Seit ich auf der Welt bin, heult meine Mutter. Sie heult, weil mein erstes Wort Wort war. Sie heult, weil ich Wort sage und nicht Mama. Sie heult, weil Papa nicht einmal redet, wenn ich Wort sage, und nicht Mama. Meine Mutter heult, heult, heult. Sie heult, weil ich zu ihr sage, dass Wort nicht mehr Wort bedeutet, weil sie mir das Wort dreckig gemacht hat. Sie heult, weil ich zu ihr sage, dass ich die dreckigen Wörter hasse, weil sie dreckig sind, und dass sie mir die Wörter dreckig gemacht hat.
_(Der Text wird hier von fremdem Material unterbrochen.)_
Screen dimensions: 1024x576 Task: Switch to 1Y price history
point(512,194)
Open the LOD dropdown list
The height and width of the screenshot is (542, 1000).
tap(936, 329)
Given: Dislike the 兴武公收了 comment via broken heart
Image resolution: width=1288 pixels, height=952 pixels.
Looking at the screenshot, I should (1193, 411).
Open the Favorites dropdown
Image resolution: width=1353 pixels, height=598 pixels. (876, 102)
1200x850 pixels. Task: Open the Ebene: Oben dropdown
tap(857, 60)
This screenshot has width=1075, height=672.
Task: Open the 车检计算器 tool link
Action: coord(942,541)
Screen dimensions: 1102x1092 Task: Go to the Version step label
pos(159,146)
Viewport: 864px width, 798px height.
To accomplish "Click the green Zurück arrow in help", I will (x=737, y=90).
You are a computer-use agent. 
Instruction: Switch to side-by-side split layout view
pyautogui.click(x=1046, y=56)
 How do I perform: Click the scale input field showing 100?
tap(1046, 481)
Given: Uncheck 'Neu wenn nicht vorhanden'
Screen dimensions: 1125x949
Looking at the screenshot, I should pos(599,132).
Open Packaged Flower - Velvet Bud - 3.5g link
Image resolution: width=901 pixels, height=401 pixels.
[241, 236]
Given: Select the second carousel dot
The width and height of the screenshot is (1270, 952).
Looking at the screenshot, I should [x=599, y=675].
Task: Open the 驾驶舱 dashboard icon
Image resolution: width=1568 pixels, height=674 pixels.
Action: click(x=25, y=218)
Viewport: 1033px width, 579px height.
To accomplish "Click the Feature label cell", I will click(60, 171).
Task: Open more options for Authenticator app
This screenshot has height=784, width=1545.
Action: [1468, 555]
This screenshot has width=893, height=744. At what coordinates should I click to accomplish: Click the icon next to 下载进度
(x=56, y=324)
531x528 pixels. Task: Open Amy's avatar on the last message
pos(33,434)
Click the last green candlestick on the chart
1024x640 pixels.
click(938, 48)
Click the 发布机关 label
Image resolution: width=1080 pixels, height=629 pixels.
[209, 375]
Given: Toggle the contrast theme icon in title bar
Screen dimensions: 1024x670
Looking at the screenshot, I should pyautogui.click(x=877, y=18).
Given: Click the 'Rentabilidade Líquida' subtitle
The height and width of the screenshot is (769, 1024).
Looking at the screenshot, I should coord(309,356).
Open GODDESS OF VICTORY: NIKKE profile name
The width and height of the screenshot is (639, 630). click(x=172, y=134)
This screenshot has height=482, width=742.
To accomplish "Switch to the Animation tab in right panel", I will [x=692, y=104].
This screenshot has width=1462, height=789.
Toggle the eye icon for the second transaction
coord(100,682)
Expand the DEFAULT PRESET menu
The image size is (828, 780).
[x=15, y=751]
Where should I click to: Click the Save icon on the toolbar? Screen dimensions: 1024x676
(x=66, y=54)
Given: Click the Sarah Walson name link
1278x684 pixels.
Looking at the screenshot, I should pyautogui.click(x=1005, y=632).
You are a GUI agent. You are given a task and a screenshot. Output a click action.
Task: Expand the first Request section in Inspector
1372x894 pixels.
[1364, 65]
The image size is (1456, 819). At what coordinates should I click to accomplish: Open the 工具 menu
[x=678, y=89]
Sie heult, weil ich zu ihr sage, dass ich die Wörter im Kopf habe und dass sie dreckig sind wie das Wort Wort. Sie ist dumm, sie kriegt nichts mit und sie heult, was sonst.

Papa allerdings ist ein hoffnungsloser Fall. Es gibt Leute, die nennen es Aphasie, und es gibt Leute, die nennen es Mutismus. Psychiater und Psychologen streiten sich deswegen. Einer schreit Aphasie, der andere schreit Mutismus. Keiner gewinnt. Das alles ist ein großer, ein riesengroßer Streit. Zwischen meiner Mutter und meiner Großmutter, zwischen der Person vom Zeitungskiosk des Viertels und dem Fleischhauer, zwischen der Nachbarin und dem Gärtner, und keiner gewinnt. Papa steht dazwischen und nicht einmal er gewinnt. Ständig sagt meine Mutter: Dein Vater ist aphasisch. Ich habe Angst vor dem Wort aphasisch, weil ich davon keine Luft mehr kriege und auch Asthma, weil wenn er aphasisch ist, dann bin ich eben asthmatisch.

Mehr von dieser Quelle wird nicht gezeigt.